Dynamite Entertainment Gives "Monster Makeover" To Classic Pulp Heroines

"These were the original female ass-kickers that inspired Xena, Buffy, and Leia Organa."
Courtesy of Tula Lotay/Dynamite Entertainment
"These were the original female ass-kickers that inspired Xena, Buffy, and Leia Organa."

Fresh from teaming up and saving reality as we know it in the recent Swords of Sorrow comic book event, some of the most iconic pulp heroines in comics are getting a makeover, courtesy of Dynamite Entertainment, writer Gail Simone and artist Nicola Scott.

Dynamite, which holds the comic book rights for Red Sonja, Edgar Rice Burroughs's John Carter of Mars and Warren Publishing's Vampirella, has announced that it will be launching new series for Vampirella, Red Sonja and Dejah Thoris in 2016 intended to redefine each character for modern audiences.

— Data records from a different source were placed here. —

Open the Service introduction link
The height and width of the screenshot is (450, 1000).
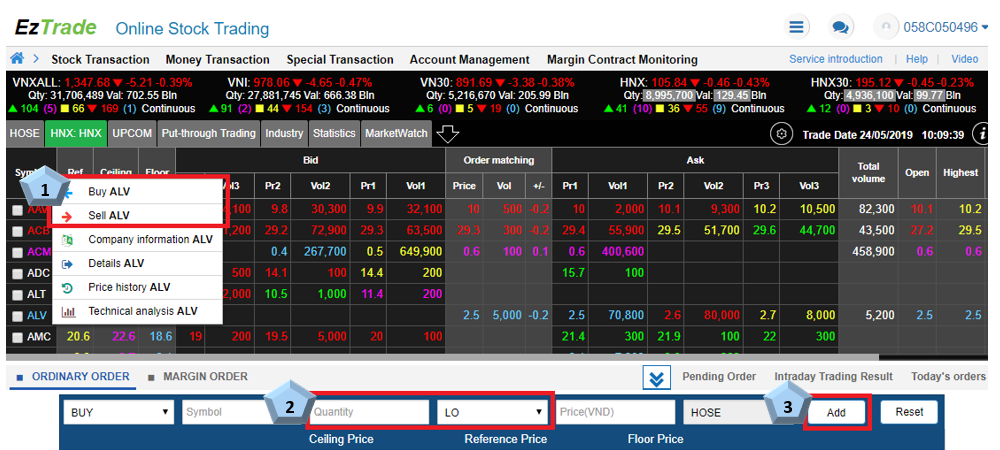(835, 59)
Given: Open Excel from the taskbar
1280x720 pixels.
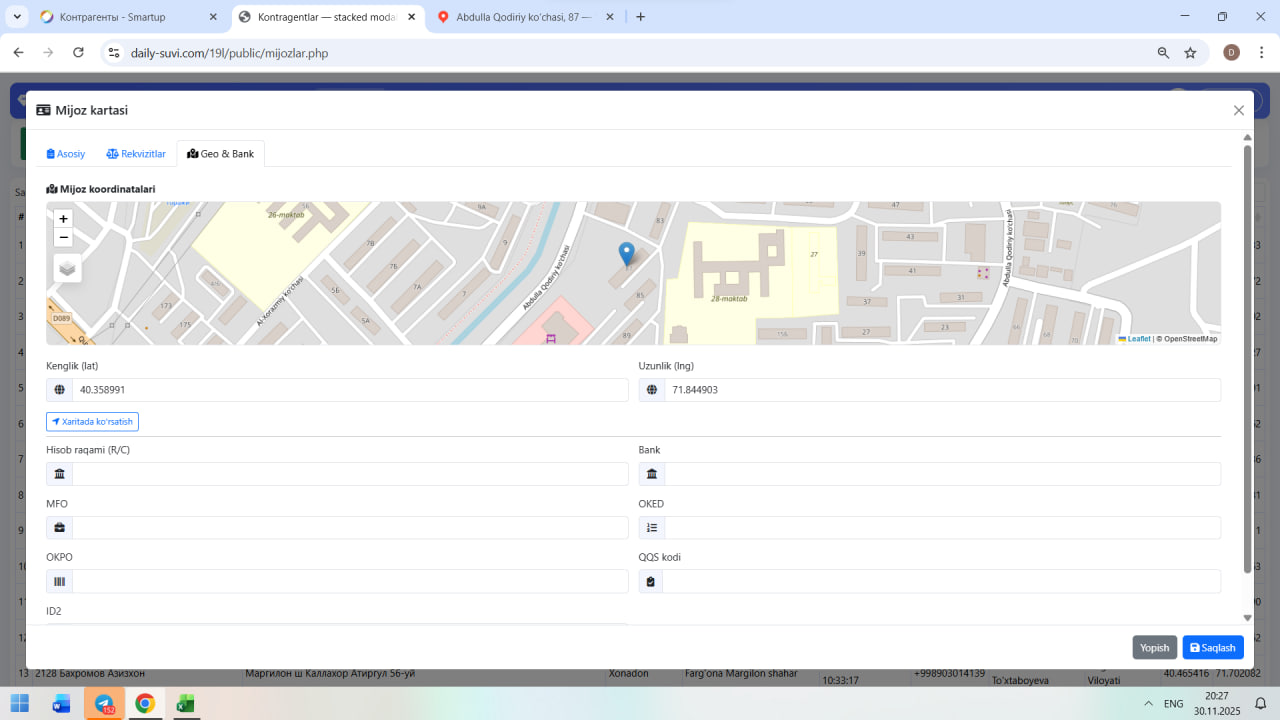Looking at the screenshot, I should [185, 704].
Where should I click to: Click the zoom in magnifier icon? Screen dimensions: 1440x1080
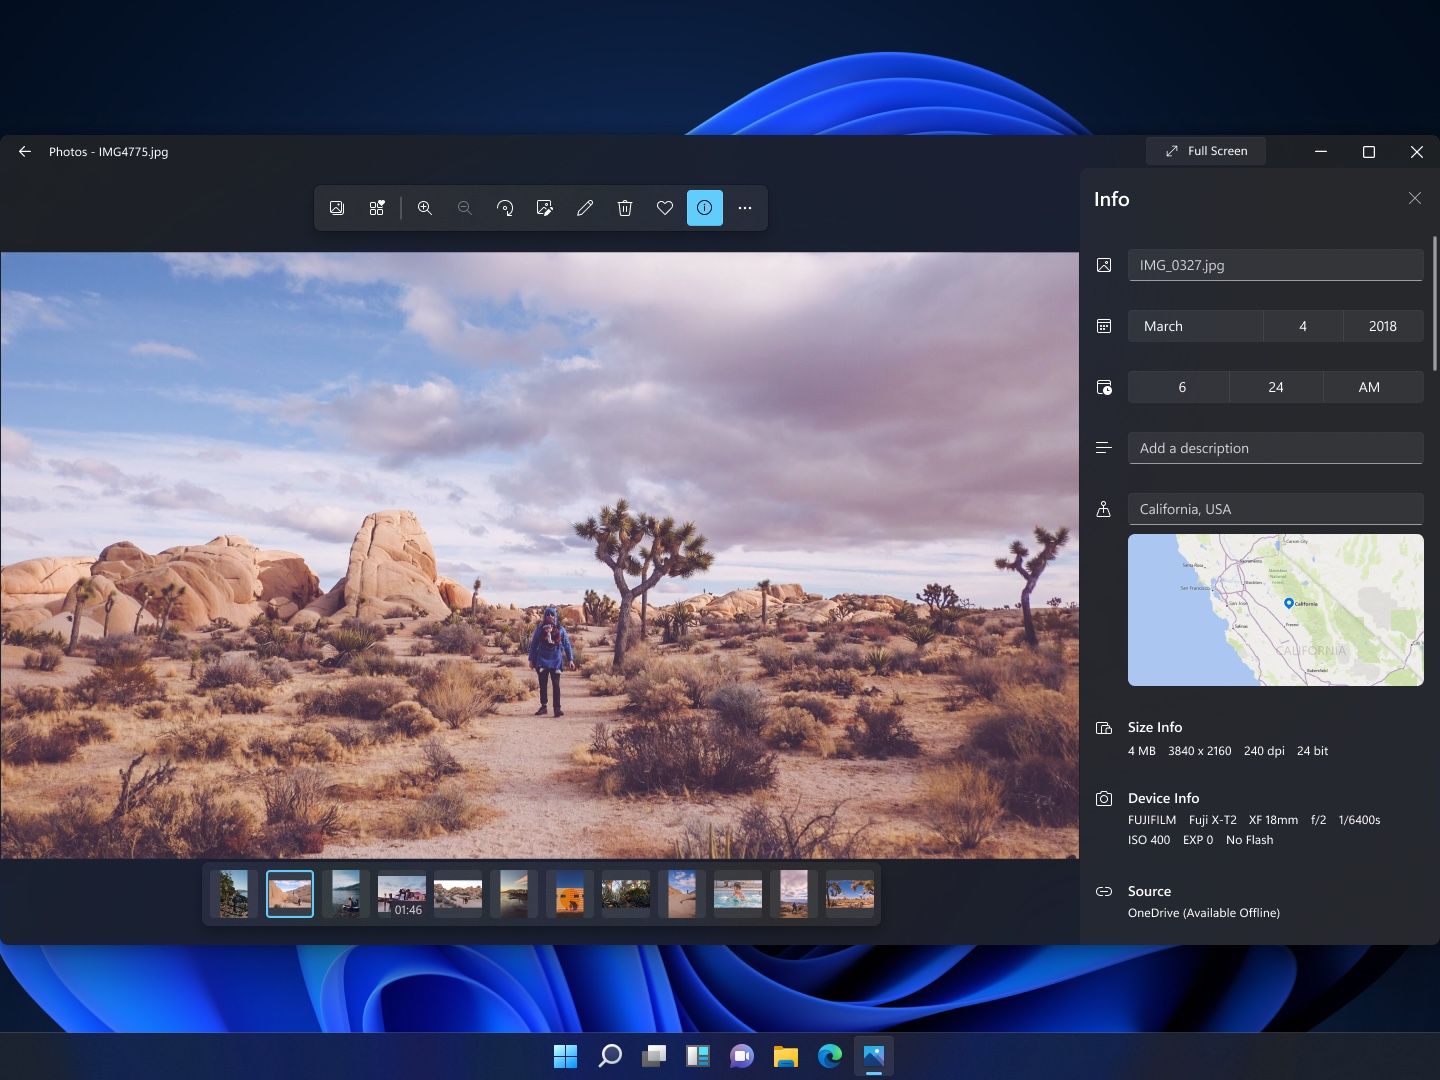[425, 208]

"We're doing a monster makeover with these characters, and it's a joy to be part of this," Simone said in a statement accompanying the announcement. The writer, known for her work with DC Entertainment's Batgirl and Secret Six, worked with each of the characters as head writer of the Swords of Sorrow crossover storyline prior to creating a "road map" for the three new series beginning at the start of next year.

"Our mission here is to spruce up their look and remind people that these were the original female ass-kickers that inspired Xena, Buffy, and Leia Organa," Simone continued. "They are the map others followed, and we get to bring them each a hot, new look from brilliant artist/designer Nicola Scott, as well as thrilling new mission statements for each of them."

The three new series, including creative teams and launch dates, will be:

Red Sonja by Marguerite Bennett and Aneke, in which the warrior returns to her homeland of Hyrkania to find her people enslaved in what Dynamite describes as "the service of a Nazi-like regime." (Jan. 2016)

Dejah Thoris, by Frank J. Barbiere and artist TBA, will follow the Princess of Mars as she leaves her throne and places herself in self-imposed exile as a soldier on the edges of Barsoomian civilization. (Feb. 2016)

Vampirella, by Kate Leth and artist TBA, which returns the character to her horror roots as she heads to Los Angeles and becomes a celebrity — just in time to uncover the connection between the movie industry and an underworld filled with inhuman monsters. Yes, the potential snark writes itself. (Mar. 2016.)

"You don't need to know their history," Simone said of the appeal of the relaunched versions of each character. "You just need to like awesome damn women doing awesome damn stuff."